The sort of generalization of Dirichlet to Gaussian integers that I'd naïvely expect looks different from the one you naïvely expect :-). I'd expect to see something more like this: suppose you have a Gaussian integer M; there are finitely many residue classes of "Gaussian integers mod M"; there are "about equally many" Gaussian primes in all of those. Note that the sets we're expecting to find Gaussian integers in here are (in the complex plane) 2D lattices rather than 1D ones.

I have no idea whether there is any such generalization; a bit of casual googling didn't turn anything up.
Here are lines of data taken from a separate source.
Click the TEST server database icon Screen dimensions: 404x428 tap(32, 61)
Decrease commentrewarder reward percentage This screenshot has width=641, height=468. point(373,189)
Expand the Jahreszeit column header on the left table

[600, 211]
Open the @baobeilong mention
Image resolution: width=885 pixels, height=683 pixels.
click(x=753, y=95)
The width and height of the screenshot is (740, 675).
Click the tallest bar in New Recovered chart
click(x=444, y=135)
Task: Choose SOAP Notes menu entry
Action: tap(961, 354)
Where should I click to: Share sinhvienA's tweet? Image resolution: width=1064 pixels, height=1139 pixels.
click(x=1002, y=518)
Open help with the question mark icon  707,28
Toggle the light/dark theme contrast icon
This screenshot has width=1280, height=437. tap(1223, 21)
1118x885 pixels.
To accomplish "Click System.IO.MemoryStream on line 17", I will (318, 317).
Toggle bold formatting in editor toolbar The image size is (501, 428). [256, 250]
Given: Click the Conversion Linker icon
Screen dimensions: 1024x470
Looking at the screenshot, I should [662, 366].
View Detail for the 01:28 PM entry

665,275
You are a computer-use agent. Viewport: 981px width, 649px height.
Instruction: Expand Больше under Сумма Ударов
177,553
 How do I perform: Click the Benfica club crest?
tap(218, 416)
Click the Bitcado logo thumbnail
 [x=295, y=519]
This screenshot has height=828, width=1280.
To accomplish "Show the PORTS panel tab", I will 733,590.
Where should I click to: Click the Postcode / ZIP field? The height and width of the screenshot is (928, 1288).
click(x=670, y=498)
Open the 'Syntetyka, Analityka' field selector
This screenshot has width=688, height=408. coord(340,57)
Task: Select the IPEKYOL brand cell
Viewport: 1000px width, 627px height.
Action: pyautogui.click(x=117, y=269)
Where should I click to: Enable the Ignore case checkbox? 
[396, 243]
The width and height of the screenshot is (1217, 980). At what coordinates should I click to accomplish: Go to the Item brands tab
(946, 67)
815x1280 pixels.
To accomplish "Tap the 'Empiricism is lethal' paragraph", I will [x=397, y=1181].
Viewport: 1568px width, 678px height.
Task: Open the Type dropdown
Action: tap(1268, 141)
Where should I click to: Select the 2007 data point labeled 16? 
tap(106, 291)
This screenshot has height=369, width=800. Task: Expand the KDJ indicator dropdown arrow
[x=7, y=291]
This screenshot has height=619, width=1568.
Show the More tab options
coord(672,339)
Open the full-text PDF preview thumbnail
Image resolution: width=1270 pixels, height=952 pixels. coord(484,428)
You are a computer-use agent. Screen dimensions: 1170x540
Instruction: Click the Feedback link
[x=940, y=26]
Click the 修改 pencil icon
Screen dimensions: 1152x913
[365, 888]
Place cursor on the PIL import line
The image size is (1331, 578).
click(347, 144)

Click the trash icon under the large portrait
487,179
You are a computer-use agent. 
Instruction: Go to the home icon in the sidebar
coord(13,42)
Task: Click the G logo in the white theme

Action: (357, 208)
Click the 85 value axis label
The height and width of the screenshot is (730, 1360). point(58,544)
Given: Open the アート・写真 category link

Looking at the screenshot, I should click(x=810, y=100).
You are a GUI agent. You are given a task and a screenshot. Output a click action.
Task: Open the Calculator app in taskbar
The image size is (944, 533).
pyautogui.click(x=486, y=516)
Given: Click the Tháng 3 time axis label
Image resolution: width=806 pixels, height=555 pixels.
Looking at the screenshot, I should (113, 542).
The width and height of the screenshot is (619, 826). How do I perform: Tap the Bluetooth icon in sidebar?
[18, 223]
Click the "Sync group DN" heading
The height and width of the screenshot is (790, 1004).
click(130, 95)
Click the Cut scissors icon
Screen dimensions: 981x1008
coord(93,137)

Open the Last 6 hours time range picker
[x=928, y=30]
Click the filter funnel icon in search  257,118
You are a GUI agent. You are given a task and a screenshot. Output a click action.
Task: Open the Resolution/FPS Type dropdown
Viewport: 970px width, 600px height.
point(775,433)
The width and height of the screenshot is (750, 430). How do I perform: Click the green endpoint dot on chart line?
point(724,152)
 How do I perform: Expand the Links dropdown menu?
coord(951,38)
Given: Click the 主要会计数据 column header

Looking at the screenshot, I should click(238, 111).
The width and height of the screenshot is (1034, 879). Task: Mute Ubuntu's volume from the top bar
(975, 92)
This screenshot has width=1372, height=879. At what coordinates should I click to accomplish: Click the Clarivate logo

One possible obstacle to there being one is that if there is then you'd expect it to apply to other quadratic fields besides Q(i), and for some of those the ring of integers is no longer a principal ideal domain and you're supposed to talk about prime _ideals_ rather than prime _numbers_, and I don't know even how to state an appropriate generalization, never mind how one might try to prove it.

There's a thing called the Chebotarev density theorem that allegedly has Dirichlet's theorem as a special case (albeit in a somewhat subtle way that I don't really understand). It doesn't _look_ to me as if it obviously implies anything like the above handwavy thing, but again I don't really understand it. Do we have any actual number theorists here?

I don't think I share your intuition that Collatz is easier than the Landau problems. I think I'm just agnostic on the subject.

I agree that the actual progress on these problems is fascinating and encouraging. The most recent dramatic example was Zhang's breakthrough on bounded gaps between primes (a weakening of the twin prime conjecture), followed by Tao and his gang driving the maximum possible gap size down and down -- not to 2, alas, but to something with 3 digits. I think this shows that real progress can be made by creatively weakening the various conjectures to see what we can prove. David desJardins gives another great example, of primes between consecutive cubes (almost solved) as a weakening of primes between consecutive squares (still almost completely stymied). One wonders if anybody is working on 2.5-th powers.

For what little it's worth, I agree with all that.